WHAT IS BEING ASKED: Please repeat the data in full, character for character.
··· DATASET
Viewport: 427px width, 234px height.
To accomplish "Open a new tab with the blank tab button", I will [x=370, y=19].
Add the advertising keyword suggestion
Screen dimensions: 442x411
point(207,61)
······
RESPONSE:
Viewport: 427px width, 234px height.
To accomplish "Open a new tab with the blank tab button", I will [x=370, y=19].
Add the advertising keyword suggestion
Screen dimensions: 442x411
point(207,61)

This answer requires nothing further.